DATA PROVIDED:

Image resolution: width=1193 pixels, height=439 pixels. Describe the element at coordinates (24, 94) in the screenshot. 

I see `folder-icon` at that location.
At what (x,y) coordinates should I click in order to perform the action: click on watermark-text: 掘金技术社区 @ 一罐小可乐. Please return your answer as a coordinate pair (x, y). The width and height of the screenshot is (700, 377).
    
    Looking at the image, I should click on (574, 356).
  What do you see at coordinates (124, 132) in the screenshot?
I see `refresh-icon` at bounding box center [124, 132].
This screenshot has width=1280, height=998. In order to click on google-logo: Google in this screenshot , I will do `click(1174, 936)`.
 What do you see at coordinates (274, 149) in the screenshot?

==

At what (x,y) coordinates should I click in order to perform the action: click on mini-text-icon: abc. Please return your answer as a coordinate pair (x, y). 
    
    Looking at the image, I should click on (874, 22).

YOUR INSTRUCTIONS: Could you switch "coordinate pair" to "point" and give everything from the line containing "on mini-text-icon: abc." down to the line containing "Looking at the image, I should click on (874, 22)." again, with nothing else changed?

EXERCISE ANSWER:
At what (x,y) coordinates should I click in order to perform the action: click on mini-text-icon: abc. Please return your answer as a point (x, y). 
    
    Looking at the image, I should click on (874, 22).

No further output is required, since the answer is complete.